4.2. Dual-Path CSDETR Architecture

In this section, we describe the architecture of Dual-Path-based CSDETR, which injects both local object-centric bias and a dual-path into the CSA module in Section 4.1. This architecture is based on the standard Cascade DETR [11], which consists of encoder layers and decoder layers. The encoder remains unchanged, with features passed to the decoder. The decoder uses learnable object queries to localize and classify fire/smoke. Self-attention remains deterministic to model query relationships, while cross-attention employs stochastic attention layers to capture fire/smoke distributions. Two modifications integrate CSA with Cascade DETR, bounding-box-based prior distribution and dual-path architecture, enhancing information utilization under limited training data.

Dual-Path Architecture

As shown in the work introduced by Zhang, S et al. and Ren, W. et al. [23,25], using only the downward structure (i.e., previous decoder layers) can lead to instability.

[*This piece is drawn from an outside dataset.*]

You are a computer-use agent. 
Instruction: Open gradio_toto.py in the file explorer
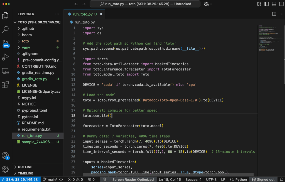(35, 79)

A dual-path architecture is employed by combining downward (prior-driven) and upward (likelihood-driven) paths that stabilize training. Hence,

λ^{l}

in Equation (2) is obtained by

\begin{matrix} λ^{l} & = σ \cdot ln [1 + exp (f_{ϕ, 1}^{l} (h^{l}))] + \frac{exp (Φ^{l})}{Γ (1 + 1 / k^{l})} \\ \Rightarrow the stochastic downward path \\ h^{l} & = ln [1 + exp (f_{ϕ, l}^{l} (h^{l + 1}))] \\ \Rightarrow the deterministic upward path \end{matrix}

(5)

where

σ \in [0, 1]

is the importance weight.

f_{ϕ, 1}^{l}, f_{ϕ, 2}^{l}

are linear projections, and

Φ^{l}

is the scaled dot product between keys

K^{l}

and queries

Q^{l}

, i.e.,

Φ^{l} = \frac{Q^{l} \cdot K^{l}}{\sqrt{d_{k}}}

. The upward path propagates deterministic hidden states

h^{L}

, initialized from

h^{L + 1} = softmax (Φ^{1})

, to refine layer-wise features (Figure 1).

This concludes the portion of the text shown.